The returns for AEW Value Investors Asia, which was raised as the global financial crisis took hold in 2008 and which attracted $558 million, are understood to be among the highest generated by funds of its vintage.
The vehicle wound up following its final exit at the end of April of a mixed-used commercial property at 2 Havelock Road in Singapore to domestic real estate conglomerate and developer Guthrie GTS for around $280 million, according to local media reports. The firm bought the 173,912 square foot property for $205 million in 2007.
In all, the fund held 11 investments, bought using leverage at an average of 50 percent loan to value.
Its strategy involved a focus on a value-add investments in Shanghai, Hong Kong, Singapore, Seoul, and Taipei, only in commercial properties such as office and retail. Its investments were redeveloped, repositioned, re-leased and recapitalized opportunities, often involving AEW taking controlling stakes.

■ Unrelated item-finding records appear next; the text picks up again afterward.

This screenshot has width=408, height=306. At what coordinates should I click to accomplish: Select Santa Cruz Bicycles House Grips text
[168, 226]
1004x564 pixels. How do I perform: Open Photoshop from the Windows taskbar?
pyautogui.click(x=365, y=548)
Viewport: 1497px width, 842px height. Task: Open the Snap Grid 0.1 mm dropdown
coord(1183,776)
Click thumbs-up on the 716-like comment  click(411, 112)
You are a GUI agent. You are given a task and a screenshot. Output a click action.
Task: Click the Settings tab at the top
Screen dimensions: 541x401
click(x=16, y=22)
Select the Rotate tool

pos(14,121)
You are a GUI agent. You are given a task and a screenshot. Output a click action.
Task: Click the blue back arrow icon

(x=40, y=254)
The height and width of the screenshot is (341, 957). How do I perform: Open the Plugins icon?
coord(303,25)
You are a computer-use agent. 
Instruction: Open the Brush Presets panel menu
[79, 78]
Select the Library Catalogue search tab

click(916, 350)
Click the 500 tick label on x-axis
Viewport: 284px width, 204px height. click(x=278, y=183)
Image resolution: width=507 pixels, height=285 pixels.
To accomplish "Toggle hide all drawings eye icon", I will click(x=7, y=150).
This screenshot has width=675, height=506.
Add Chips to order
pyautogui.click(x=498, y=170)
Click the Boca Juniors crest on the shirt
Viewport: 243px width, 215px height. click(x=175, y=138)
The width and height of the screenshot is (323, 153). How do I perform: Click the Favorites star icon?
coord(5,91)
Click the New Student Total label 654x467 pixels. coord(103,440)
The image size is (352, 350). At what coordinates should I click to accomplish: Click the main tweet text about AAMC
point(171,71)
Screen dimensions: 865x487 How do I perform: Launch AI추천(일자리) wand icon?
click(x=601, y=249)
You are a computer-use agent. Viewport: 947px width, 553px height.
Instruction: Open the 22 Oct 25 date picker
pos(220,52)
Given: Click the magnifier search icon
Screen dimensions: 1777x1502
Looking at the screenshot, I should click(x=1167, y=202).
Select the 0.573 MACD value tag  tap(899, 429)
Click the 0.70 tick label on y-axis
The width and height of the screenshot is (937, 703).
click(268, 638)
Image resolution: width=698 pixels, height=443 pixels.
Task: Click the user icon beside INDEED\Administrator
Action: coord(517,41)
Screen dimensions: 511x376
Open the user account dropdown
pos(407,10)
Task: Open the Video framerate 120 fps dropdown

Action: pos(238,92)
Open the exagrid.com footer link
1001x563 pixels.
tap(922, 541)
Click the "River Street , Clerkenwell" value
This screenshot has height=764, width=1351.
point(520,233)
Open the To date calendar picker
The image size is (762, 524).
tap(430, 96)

Overlapping with the final exits from the firm’s first fund, and coinciding with a change of senior management, AEW has launched a second vehicle entitled AEW Value Investors Asia II. For that fund the firm is targeting $500 million. This fund is understood to have a target IRR of between 13 percent and 15 percent, and is expected to invest using a leverage cap again at 50 percent.
Investors in the first fund included large European institutions such as The Third Swedish National Pension Fund and Finnish insurance company Ilmarinen Mutual Pension Insurance, according to PERE’s Research and Analytics division. While Fund I had no Asian investors, AEW is understood to be targeting some Asian investors for Fund II.
AEW’s Asia platform last year hired a trio of new leaders from DTZ Investment Management, led by industry veteran David Schaefer. Just before that in the summer of 2012, former AEW Asia head Peter Wittendorp and his senior team left the firm to set up a boutique firm called SilkRoad Property Partners.
Before joining AEW, Schaefer tried to raise a $400 million vehicle called Aveny Asia Real Estate Partners to invest opportunistically in Asia’s gateway cities for DTZ. While the fundraising environment and DTZ’s change in ownership impaired his efforts, AEW saw potential in the strategy and decided to adopt some of its characteristics for Fund II, PERE reported earlier.
AEW Asia’s various platforms currently have $2 billion in assets under management, a small portion of the firm’s $45 billion of assets worldwide.